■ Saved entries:
--- START ---

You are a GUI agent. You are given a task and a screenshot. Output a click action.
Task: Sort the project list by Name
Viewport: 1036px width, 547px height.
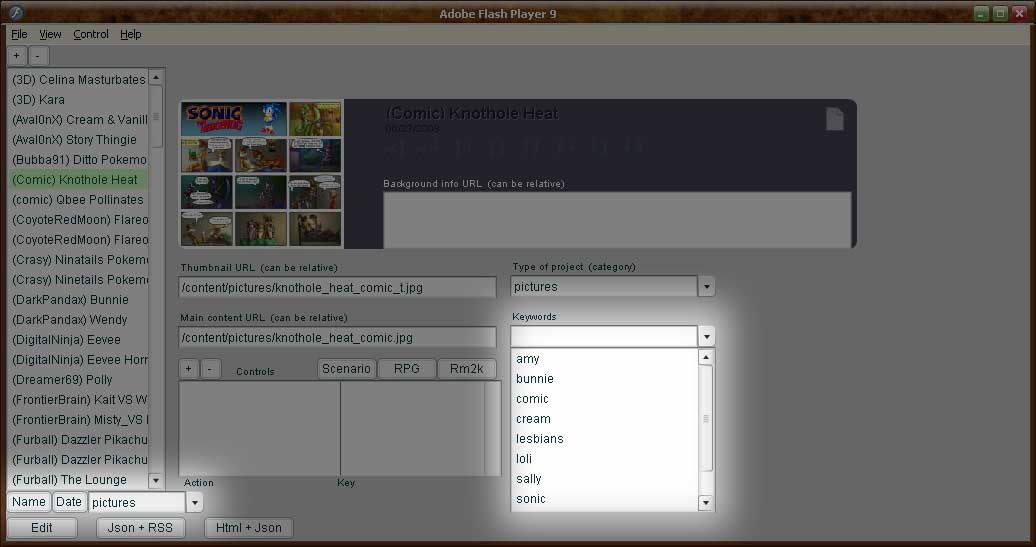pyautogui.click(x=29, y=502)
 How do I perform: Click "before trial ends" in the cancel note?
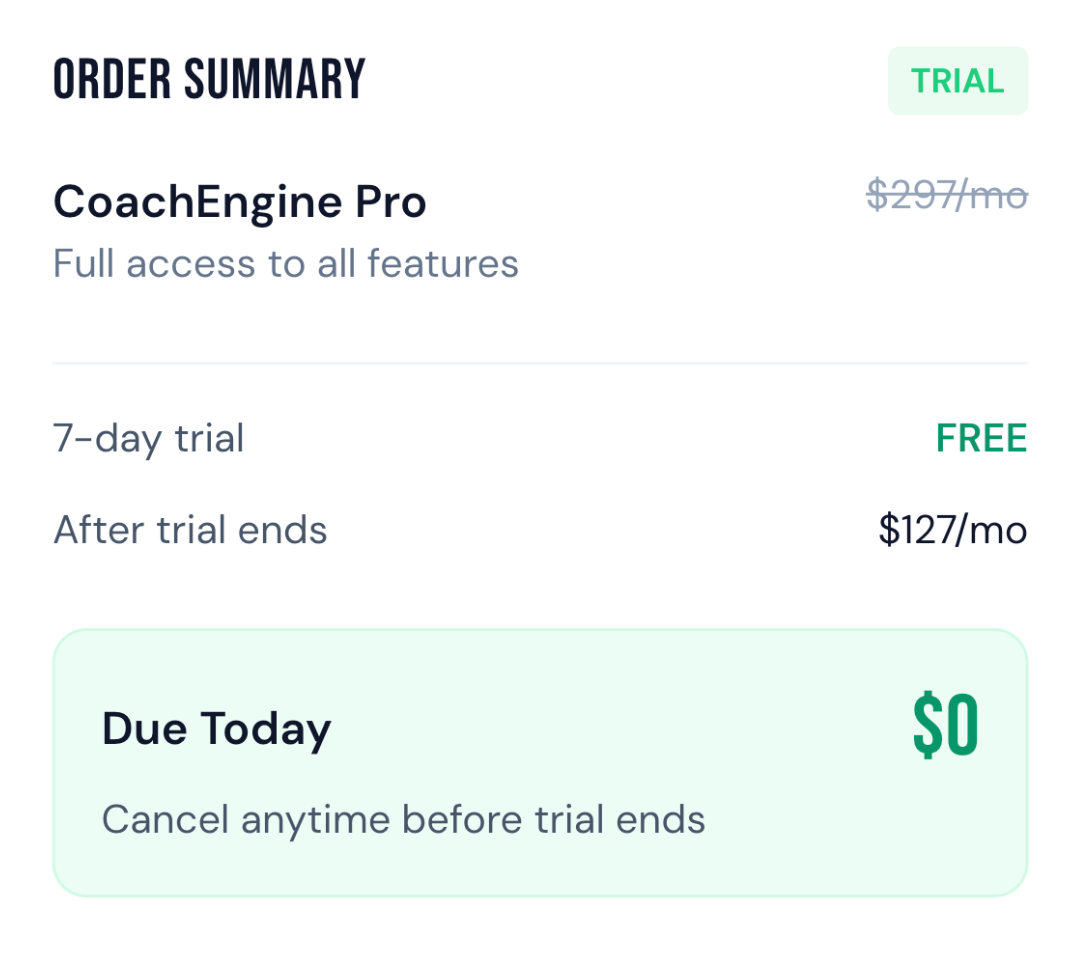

--- END ---

■ What you need to do: Repeat the data word for word, minus any pictures.

■ Answer section:
You are a GUI agent. You are given a task and a screenshot. Output a click action.
Task: Sort the project list by Name
Viewport: 1036px width, 547px height.
pyautogui.click(x=29, y=502)
 How do I perform: Click "before trial ends" in the cancel note?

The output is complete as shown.